» Source document:
-- Begin --

# Bearding on front of TBH



## AmericasBeekeeper (Jan 24, 2010)

Naw, just adopted the Southern tradition of hanging out on the porch in the heat of the Summer.


----------



## DeeAnna (Nov 5, 2010)

If its hot, the bees might be bearding to cool off. Or they might be bearding less for them to cool off and more to keep the inside of the hive at the correct temperature. 

Or AR is right about the bees doing the southern tradition thing, although Iowans do the front porch thing too.  My hives have been bearding too, although less so lately, since the high temps have dropped into the 70s and low 80s, rather than 90+.


----------



## Michael Bush (Aug 2, 2002)

http://www.bushfarms.com/beesfaqs.htm#bearding

ypically beekeepers call this bearding because it often looks like the hive has a beard. Causes are heat, congestion and lack of ventilation. Make sure they have room and ventilation and don't worry about it.


----------



## Montana Bee (Feb 1, 2011)

Thanks for the good advice. I have 2 1in. holes (screened) on the back of the TBH. I believe they are allowing air into the hive. This hive was new this year and the bees have drawn out 27 bars out of 30 total. My entrance is 3/4 inch high and 8 in across. I have different sticks that allow me to decrease entrance size. I have left the opening wide open this summer. Montana has had its share of hot weather and unfortunately I took someones advice and put the hive in direct sunlight until the shade hits it about 5 pm. I have read where Michael suggests putting TBH in the shade. After experiencing comb collapse like so many others it just makes good sense to keep the hive in the shade. This is my first year as a beek and I have no way of knowing how many bars of honey they will need to survive winter so I planned on leaving it all and see how they do. Any other ideas on this? Advice much appreciated.


----------



## BoBn (Jul 7, 2008)

My bees seemed to have some sort of contest going on a couple weeks ago.
The chain on the right has about 30 bees supported by one bee leg.
She's the one with long legs.

Where do you think most of the returning foragers were landing and climbing up?









I have five 1&1/2" screened holes in the top edge of the follower board on the opposite end. It sounds like a blower running day and night.

-- End --

» Set problem 1:
Answer these questions using the forum thread on bearding at the front of a top-bar hive.
(a) What three causes of bearding does the Michael Bush post list?
(b) How many bars had the bees drawn out in the Montana Bee hive, and out of how many in total?
(c) How many screened holes does BoBn have in the follower board?
» Set problem 2:
Extend the forum thread on bearding at the front of a top-bar hive, picking up after its last post.

Entries on where items appear

-- Begin --

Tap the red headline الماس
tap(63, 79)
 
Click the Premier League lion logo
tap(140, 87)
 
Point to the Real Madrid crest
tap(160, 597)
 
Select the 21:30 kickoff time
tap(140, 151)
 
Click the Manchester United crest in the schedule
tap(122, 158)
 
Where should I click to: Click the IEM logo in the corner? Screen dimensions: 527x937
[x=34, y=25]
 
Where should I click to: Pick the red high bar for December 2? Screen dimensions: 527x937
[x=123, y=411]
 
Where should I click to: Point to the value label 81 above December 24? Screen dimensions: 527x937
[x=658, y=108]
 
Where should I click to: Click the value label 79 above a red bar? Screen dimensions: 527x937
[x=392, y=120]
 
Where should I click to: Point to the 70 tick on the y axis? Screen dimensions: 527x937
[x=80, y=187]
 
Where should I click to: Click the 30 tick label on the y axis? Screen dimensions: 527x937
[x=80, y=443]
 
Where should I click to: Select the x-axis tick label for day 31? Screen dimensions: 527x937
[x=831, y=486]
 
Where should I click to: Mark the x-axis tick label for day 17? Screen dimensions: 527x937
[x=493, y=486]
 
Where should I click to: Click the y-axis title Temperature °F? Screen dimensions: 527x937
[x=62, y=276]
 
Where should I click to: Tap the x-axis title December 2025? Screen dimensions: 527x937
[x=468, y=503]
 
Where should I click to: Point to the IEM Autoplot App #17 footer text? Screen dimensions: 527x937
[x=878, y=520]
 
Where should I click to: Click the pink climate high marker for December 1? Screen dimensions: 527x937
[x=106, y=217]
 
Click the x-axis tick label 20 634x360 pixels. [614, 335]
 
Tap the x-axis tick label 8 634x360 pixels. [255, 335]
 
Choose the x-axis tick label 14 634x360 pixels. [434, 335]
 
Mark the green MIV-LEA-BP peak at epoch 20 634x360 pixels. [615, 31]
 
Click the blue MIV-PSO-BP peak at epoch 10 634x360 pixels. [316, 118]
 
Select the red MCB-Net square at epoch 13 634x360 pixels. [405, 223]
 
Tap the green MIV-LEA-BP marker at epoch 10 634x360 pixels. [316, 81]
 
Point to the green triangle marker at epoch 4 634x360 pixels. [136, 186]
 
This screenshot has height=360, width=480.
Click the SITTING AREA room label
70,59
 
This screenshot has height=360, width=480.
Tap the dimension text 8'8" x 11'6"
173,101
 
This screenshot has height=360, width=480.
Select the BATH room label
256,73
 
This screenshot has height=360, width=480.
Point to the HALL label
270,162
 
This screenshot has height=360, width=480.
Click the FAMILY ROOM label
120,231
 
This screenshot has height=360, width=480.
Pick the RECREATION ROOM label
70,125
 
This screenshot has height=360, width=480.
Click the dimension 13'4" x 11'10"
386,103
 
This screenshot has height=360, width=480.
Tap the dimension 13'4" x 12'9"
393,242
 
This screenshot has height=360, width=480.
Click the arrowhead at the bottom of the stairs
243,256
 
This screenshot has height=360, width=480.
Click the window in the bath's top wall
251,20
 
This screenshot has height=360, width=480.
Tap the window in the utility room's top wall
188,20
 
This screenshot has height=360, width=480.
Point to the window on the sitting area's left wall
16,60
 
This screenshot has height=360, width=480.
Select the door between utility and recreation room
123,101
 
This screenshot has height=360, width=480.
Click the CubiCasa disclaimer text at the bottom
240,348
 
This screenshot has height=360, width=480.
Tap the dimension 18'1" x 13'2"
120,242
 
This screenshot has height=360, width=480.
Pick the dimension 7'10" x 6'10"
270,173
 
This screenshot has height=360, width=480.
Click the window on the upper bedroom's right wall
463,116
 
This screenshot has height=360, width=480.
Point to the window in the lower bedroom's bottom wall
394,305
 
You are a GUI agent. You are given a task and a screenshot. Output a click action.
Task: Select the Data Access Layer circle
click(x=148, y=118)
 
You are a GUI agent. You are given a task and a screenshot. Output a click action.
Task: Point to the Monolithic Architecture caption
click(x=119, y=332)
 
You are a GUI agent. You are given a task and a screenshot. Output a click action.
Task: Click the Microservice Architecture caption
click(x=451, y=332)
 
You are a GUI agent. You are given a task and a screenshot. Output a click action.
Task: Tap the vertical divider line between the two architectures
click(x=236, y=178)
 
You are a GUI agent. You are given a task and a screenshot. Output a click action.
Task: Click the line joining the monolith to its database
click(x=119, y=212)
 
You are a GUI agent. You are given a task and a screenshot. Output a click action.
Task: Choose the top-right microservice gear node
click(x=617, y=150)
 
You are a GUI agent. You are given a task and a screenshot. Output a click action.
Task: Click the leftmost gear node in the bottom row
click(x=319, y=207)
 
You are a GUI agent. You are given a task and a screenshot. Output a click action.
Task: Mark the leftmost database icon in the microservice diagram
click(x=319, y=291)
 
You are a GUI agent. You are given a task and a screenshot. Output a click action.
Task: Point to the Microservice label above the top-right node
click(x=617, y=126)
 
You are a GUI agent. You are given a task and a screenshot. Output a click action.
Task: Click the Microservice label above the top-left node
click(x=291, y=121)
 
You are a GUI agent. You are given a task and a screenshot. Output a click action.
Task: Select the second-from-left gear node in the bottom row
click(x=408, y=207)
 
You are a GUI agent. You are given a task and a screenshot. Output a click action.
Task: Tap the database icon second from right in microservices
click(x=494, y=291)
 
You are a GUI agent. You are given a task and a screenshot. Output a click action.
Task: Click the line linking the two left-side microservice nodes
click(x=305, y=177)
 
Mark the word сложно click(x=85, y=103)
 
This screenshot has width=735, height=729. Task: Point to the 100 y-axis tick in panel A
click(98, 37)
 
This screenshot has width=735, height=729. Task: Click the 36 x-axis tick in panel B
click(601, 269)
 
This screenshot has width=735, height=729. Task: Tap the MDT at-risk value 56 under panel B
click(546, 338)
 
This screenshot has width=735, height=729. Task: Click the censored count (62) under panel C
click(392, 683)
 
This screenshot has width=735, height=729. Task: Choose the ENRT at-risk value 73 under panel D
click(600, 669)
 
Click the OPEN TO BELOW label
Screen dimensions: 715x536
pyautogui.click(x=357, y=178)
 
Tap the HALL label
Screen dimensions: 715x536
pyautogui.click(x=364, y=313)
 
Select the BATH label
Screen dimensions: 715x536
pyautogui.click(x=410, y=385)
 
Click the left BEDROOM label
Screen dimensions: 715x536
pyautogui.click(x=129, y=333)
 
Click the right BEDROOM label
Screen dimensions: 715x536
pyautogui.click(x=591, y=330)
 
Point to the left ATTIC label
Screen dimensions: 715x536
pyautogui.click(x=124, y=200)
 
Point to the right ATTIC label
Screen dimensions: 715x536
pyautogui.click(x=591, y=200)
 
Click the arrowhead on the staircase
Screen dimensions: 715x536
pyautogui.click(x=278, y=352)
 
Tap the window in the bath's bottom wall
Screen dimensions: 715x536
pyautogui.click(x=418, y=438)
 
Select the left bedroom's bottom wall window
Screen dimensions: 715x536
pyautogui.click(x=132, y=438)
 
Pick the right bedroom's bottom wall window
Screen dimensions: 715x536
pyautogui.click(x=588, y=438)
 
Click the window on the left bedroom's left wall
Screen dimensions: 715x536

-- End --

» Result 1:
(a) Heat, congestion and lack of ventilation.
(b) 27 bars out of 30 total.
(c) Five.

» Result 2:
This past week they stopped bearding with the nighttime temps in the 50s.


----------



## gjd (Jan 26, 2011)

I've got a 2nd year Langstroth next to a first year TBH, both with SBBs, and both seem to have a large, vigorous population, but with little excess honey production, and very slow comb building. The Langstroth rarely beards (although was bearding last year as the 2 deep bodies were building up). A month or so ago the TBH, a Chandler design but with 3 1-inch end entrance holes, started bearding constantly all night and on rainy days. Even with steady rain there's a heavy cluster outside tucked under the cover overhang, heat and humidity have no significant effect. I believe the field bees simply stay outside when they all come home. There is plenty of room inside on the sides of the cavity of at least 6 undrawn bars, although the drawn comb is constantly covered with house bees.

My suspicion is simply that the field bees prefer to rest on comb, and if it isn't available they'll sit outside rather than a large cavity far from drawn comb. I also wonder if perhaps the small entrance holes and end entrance, ok for day activity, tend to block the entrance and path to the cavity at the other end once gathering starts outside versus a long horizontal slit perpendicular to the comb.


----------



## LampBurner (May 4, 2011)

Yes indeed this is the front porch and front of hive of my TBH every night. They don't like the flashlight being shined on them either. 1 or 2 will go after you if you shine on them more more than a few seconds or a little longer. It's not a very good picture. This hive had ventelation holes but they blocked them off with propolis. They were already all over the outside front of the hive even before they propolized their vent holes closed.
BoBn what kind of bees do you have? The distinctive black and white stripes are promonant, quite unlike my bees that have stripes but the entire bee is darker and there is not such contrast between the stripes.


----------



## rwurster (Oct 30, 2010)

I had read about bearding and expected my bees to do it but they never have and we had 35 days of 100+ temps peaking at 107 in July... I thought these carniolans wouldnt like the heat but they've done fine through the summer. My ktbh is almost ready for the spring, can't wait to get some bees in it so i'll have some around when the other hives get migrated to the watermellon patch.


----------



## forgeblast (Feb 4, 2011)

my warre hive bees have been doing this too. Its been hot and humid.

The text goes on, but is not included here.